Stop paying more federal tax in retirement than you need to.

The order in which you draw from your Traditional 401(k), Roth IRA, and taxable brokerage accounts is one of the most consequential decisions in retirement planning — and one of the least understood. Draw from the wrong account in the wrong year and you push yourself into a higher bracket, trigger unnecessary Social Security taxation, and lose the opportunity to harvest capital gains at 0%.

Enter your account balances, Social Security income, filing status, and target monthly income. The planner models three strategies under current 2026 IRS rules.

Traditional First: Draw pre-tax accounts first. Simple, but may trigger large RMDs at 73 that push income into a higher bracket.

Roth First: Draw tax-free accounts first. Minimises current tax but may leave a large Traditional balance subject to future RMDs.

Mixed Bracket-Filling: Draw from all accounts in the optimal proportion each year — filling brackets efficiently and harvesting capital gains at 0% in low-income years. Typically the most tax-efficient long-term approach.

Also includes a Roth Conversion Analysis — modelling whether converting Traditional funds to Roth before retirement makes sense given your bracket and the TCJA expiration after 2025.

Federal tax only. Based on 2026 IRS rules. Updated after each IRS announcement. For educational purposes only. Not financial or tax advice.

• [Data excerpts]:
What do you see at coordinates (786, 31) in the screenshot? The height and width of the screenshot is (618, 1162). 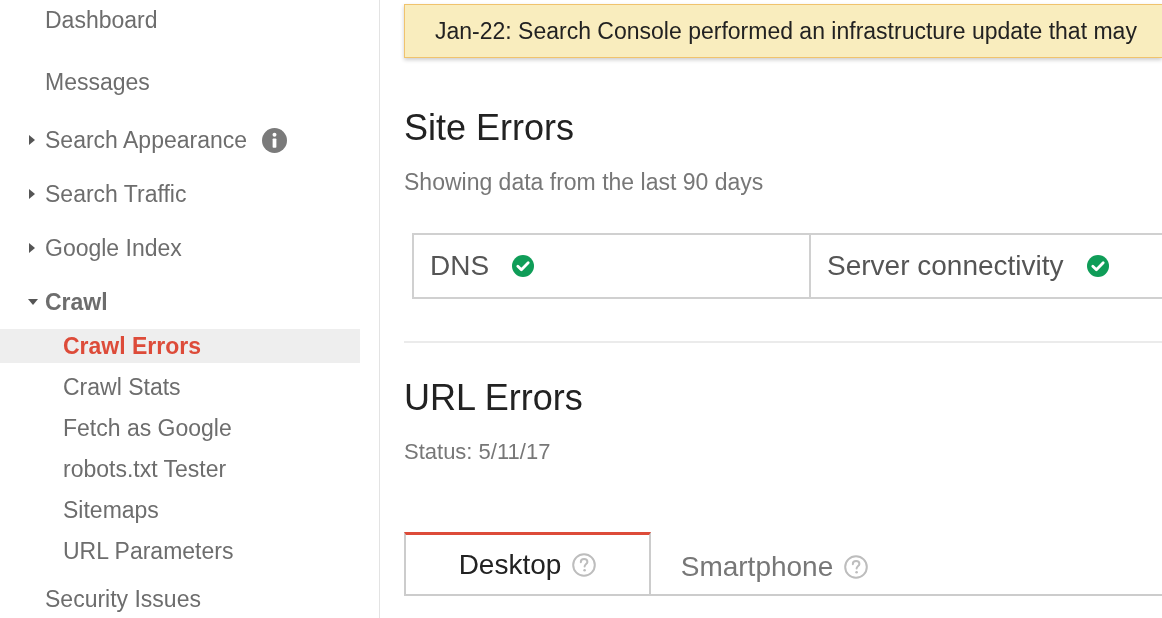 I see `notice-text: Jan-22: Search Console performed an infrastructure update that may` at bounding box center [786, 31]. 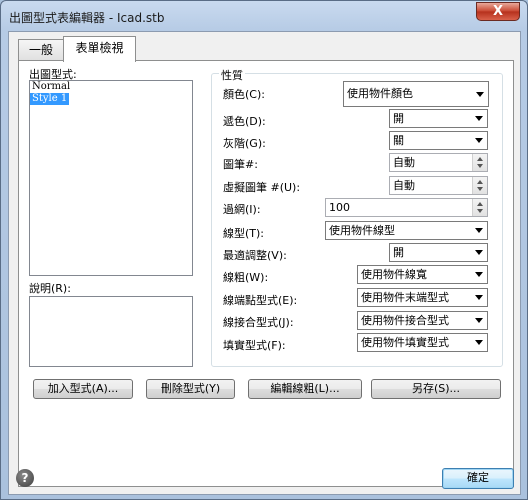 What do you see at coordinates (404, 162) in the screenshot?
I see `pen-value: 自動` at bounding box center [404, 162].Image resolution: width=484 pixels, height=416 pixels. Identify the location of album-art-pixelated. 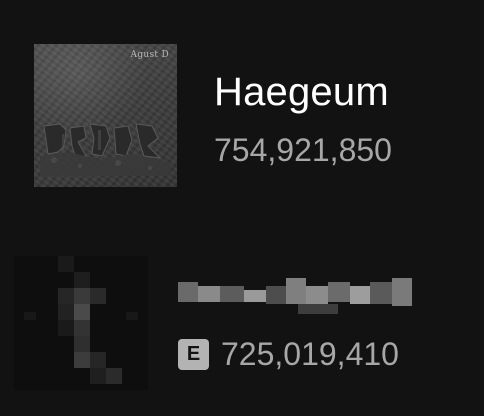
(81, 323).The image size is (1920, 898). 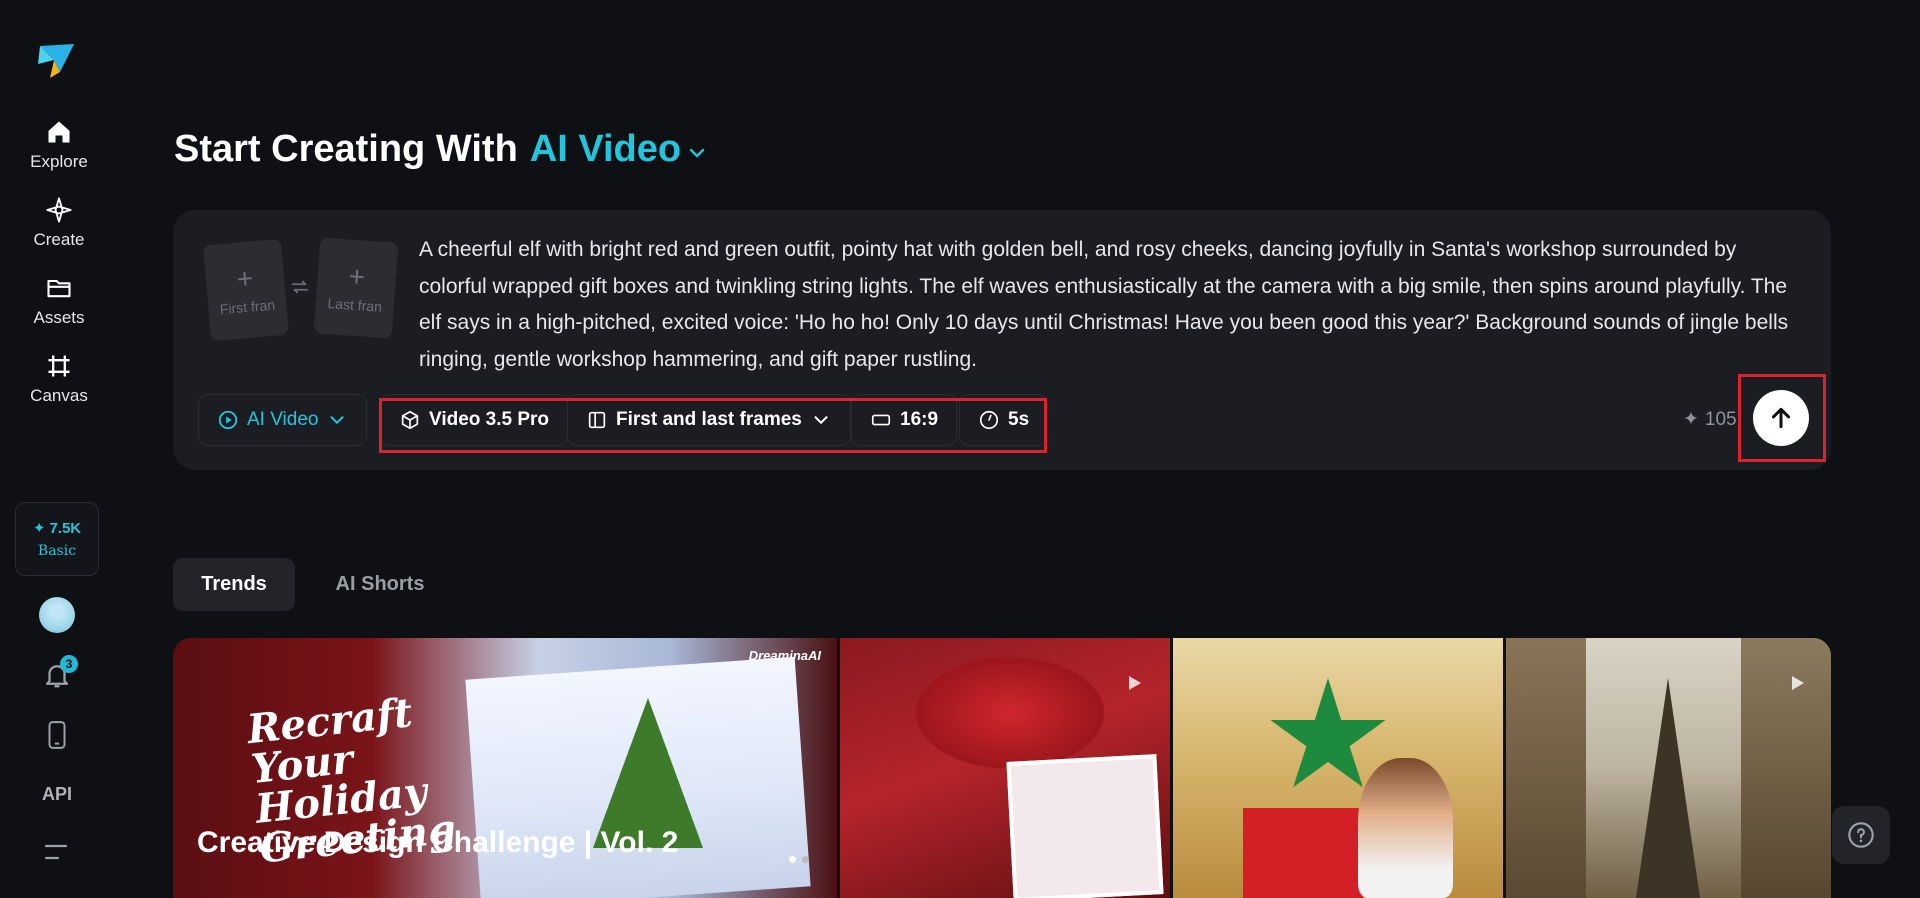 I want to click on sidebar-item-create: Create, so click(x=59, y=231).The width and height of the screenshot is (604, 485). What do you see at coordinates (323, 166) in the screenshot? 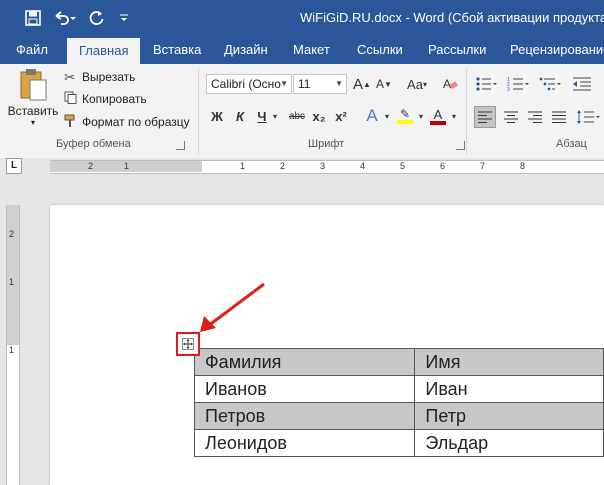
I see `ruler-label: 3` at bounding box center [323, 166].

• [WORK INSTRUCTION]: Echo the part of the retirement withdrawal text from "Traditional First: Draw" through "to future RMDs." without changing a word.

• [FINAL ANSWER]:
Traditional First: Draw pre-tax accounts first. Simple, but may trigger large RMDs at 73 that push income into a higher bracket.

Roth First: Draw tax-free accounts first. Minimises current tax but may leave a large Traditional balance subject to future RMDs.